Reputation: 234
I have a function look like this:
int doSomething() {
<C++ host code>
<CUDA device code>
<C++ host code>
<...>
}
I would like to measure the running time of this function with high precision (at least millisecond) on Linux and on Windows too.
I know how I can measure the running time of a CUDA program with events, and I have found very accurate libraries for measuring the CPU time used by my process, but I want to measure the overall running time. I can't measure the two time differently and add them together because device code and host code can run parallel.
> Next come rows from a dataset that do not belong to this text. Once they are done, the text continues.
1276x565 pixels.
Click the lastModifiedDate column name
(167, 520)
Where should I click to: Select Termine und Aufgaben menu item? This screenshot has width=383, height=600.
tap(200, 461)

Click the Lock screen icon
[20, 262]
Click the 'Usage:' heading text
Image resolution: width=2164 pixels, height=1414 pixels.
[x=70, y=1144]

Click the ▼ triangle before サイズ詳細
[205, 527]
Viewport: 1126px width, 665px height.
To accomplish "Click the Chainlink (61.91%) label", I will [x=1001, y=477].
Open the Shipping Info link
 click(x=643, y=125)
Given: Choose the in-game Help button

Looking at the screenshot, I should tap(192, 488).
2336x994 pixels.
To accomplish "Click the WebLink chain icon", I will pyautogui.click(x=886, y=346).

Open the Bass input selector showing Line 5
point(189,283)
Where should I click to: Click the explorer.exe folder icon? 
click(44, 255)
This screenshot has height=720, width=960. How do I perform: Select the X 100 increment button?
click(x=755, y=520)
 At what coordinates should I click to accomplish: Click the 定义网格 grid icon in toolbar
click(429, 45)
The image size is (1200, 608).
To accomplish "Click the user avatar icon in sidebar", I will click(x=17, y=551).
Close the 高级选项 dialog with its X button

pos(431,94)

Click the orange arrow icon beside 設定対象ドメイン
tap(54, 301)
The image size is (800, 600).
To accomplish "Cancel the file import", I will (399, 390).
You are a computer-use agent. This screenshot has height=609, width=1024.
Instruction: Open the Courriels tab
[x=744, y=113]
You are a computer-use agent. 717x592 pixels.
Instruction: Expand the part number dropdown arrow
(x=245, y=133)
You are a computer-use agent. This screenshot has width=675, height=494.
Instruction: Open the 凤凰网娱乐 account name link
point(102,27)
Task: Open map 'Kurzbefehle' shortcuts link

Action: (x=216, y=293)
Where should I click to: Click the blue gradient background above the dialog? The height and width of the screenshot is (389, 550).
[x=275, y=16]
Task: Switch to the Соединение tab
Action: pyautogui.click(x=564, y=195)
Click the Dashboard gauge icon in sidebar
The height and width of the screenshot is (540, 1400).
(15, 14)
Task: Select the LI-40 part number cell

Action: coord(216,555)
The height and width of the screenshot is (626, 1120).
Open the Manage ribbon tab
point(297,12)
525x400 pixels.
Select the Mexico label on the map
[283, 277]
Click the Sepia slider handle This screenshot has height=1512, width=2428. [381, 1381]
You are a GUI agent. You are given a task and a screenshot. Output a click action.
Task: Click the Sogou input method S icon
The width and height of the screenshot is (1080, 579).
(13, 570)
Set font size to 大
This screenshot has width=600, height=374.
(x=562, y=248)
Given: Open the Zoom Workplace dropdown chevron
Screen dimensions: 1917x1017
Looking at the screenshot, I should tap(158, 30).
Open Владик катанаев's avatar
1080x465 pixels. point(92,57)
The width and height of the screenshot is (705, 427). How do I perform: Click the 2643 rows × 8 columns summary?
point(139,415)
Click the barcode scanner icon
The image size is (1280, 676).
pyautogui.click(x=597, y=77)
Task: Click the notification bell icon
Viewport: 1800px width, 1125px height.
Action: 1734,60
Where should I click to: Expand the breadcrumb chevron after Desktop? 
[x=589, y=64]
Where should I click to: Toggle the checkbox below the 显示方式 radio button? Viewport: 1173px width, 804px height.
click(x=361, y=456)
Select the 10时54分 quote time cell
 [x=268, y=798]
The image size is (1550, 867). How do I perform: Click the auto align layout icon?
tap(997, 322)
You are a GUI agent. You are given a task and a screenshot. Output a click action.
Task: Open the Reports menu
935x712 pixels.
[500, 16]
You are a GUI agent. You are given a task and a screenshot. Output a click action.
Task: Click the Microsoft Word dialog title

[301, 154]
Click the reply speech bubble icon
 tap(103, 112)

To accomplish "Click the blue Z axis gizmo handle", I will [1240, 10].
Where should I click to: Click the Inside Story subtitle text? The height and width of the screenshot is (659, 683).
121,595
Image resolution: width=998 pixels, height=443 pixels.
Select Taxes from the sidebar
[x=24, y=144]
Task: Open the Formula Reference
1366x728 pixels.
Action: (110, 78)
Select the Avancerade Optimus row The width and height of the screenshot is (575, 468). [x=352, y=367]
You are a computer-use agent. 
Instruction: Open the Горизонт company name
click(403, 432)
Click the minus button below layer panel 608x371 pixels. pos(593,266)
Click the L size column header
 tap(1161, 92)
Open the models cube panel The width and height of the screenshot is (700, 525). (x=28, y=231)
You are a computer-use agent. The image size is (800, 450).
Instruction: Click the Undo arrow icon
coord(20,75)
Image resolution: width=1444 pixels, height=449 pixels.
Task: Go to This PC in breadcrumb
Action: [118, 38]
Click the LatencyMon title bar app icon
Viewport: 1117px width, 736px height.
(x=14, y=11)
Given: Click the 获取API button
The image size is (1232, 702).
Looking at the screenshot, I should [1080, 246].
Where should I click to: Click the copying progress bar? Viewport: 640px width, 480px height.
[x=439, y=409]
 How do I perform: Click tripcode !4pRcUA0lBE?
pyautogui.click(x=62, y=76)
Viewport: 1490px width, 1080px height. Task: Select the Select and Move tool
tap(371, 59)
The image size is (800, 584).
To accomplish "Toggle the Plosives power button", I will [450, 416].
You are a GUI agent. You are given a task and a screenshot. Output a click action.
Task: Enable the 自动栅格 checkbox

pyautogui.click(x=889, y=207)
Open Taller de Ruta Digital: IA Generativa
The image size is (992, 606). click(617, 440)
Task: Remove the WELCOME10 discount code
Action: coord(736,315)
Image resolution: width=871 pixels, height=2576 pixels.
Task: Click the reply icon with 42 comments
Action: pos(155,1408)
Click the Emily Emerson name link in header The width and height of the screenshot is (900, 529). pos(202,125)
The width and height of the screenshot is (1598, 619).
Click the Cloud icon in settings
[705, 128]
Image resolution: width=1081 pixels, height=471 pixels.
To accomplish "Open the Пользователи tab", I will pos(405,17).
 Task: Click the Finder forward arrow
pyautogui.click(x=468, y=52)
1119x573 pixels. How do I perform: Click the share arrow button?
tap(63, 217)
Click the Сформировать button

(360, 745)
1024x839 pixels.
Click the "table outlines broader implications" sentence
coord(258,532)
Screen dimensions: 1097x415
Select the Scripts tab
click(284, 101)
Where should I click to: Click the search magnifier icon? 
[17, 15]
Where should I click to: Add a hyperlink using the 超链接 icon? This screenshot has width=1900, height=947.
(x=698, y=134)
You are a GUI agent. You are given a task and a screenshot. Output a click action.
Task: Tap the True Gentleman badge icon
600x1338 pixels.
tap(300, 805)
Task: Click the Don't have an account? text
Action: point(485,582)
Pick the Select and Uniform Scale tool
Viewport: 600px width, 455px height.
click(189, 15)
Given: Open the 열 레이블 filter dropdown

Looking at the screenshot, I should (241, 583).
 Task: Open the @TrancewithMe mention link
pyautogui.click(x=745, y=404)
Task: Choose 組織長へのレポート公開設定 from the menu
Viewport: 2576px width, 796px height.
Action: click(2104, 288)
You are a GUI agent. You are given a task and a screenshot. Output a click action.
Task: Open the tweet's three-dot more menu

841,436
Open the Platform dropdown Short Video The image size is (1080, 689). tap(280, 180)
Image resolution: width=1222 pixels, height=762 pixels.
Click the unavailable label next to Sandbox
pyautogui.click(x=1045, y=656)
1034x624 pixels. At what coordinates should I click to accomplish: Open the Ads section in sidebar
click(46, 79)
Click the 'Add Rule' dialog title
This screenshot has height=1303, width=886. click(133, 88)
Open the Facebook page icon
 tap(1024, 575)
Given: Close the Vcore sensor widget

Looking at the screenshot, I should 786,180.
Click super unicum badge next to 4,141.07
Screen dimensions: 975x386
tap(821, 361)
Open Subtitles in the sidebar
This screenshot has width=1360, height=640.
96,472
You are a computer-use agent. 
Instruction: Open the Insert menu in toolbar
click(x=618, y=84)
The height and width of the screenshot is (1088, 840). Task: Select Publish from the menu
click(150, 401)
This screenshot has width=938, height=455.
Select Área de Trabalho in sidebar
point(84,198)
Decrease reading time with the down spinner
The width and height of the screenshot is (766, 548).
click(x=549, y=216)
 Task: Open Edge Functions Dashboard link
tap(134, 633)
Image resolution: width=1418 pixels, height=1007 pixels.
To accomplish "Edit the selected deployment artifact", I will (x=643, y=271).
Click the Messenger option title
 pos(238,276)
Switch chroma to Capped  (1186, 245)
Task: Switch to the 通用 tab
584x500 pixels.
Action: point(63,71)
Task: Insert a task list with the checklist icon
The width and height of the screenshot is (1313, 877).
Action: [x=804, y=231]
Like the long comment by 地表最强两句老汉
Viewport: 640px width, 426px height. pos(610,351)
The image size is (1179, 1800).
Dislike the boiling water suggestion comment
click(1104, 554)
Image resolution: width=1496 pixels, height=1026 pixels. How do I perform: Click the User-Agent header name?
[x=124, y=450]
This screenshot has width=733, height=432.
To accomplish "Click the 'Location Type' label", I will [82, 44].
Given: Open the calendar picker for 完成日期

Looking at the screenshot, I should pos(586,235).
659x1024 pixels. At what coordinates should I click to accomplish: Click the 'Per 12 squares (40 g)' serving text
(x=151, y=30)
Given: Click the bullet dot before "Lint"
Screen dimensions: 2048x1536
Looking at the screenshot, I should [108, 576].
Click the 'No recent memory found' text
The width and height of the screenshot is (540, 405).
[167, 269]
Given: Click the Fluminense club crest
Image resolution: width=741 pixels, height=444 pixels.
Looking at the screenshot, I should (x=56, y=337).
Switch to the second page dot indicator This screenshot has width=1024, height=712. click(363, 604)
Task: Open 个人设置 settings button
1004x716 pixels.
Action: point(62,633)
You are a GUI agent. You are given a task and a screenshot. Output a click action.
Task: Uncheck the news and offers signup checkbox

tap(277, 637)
I want to use as few external library as possible, but I am interested in any good solution.
Upvotes: 1
Views: 2432
Reputation: 115
For windows:
LARGE_INTEGER perfCntStart, perfCntStop, proc_freq;
::memset( &proc_freq, 0x00, sizeof(proc_freq) );
::memset( &perfCntStart, 0x00, sizeof(perfCntStart) );
::memset( &perfCntStop, 0x00, sizeof(perfCntStop) );
::QueryPerformanceCounter( &perfCntStart );
::QueryPerformanceFrequency( &proc_freq );
.. do something
::QueryPerformanceCounter( &perfCntStop );
printf( ": %f\n", float( perfCntStop.QuadPart - perfCntStart.QuadPart ) / float(proc_freq.QuadPart) ); }
Upvotes: 0
Reputation: 151799
According to the sequence you have shown, I would recommend you do the following:
int doSomething() {
<C++ host code>
<CUDA device code>
<C++ host code>
<...>
cudaDeviceSynchronize(); // add this
}
and:
<use your preferred CPU high precision measurement start function>
doSomething();
<use your preferred CPU high precision measurement stop function>
The added cudaDeviceSynchronize()
call is not necessary if you have some prior implicit synchronization, such as a cudaMemcpy()
call after the last kernel in the <CUDA device code>
section.
Responding to a question in the comments below, @JackOLantern seems to be suggesting a high-precision CPU timing method with start (tic) and stop (toc) points in the answer here. Also pointed out by talonmies. If you don't like using the results returned by CLOCK_MONOTONIC
you might also try specifying CLOCK_REALTIME_HR
instead. On a linux box do man clock_gettime
for more info.
Upvotes: 2